## [WHAT THE TASK REQUIRES]
Given the entries that follow, write out exactly the lines starting at the one containing "Click the answer box next to ESTUV" and ending at the one containing "Viewport: 774px width, 581px height.", both ends included, and only those.

## [SUPPLIED INFORMATION]
########################################

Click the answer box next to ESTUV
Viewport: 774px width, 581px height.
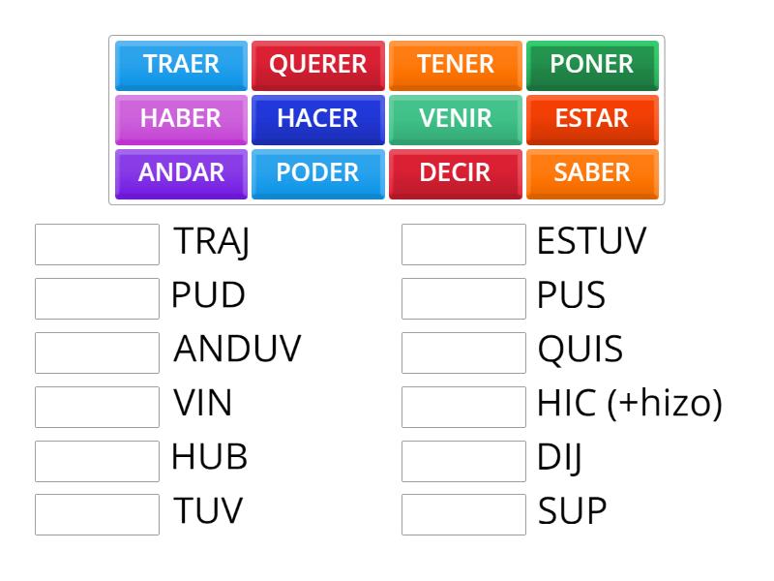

########################################

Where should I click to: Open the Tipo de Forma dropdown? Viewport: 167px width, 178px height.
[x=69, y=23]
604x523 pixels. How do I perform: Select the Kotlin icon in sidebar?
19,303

########################################

## [RESPONSE FOR THIS EXERCISE]
Click the answer box next to ESTUV
Viewport: 774px width, 581px height.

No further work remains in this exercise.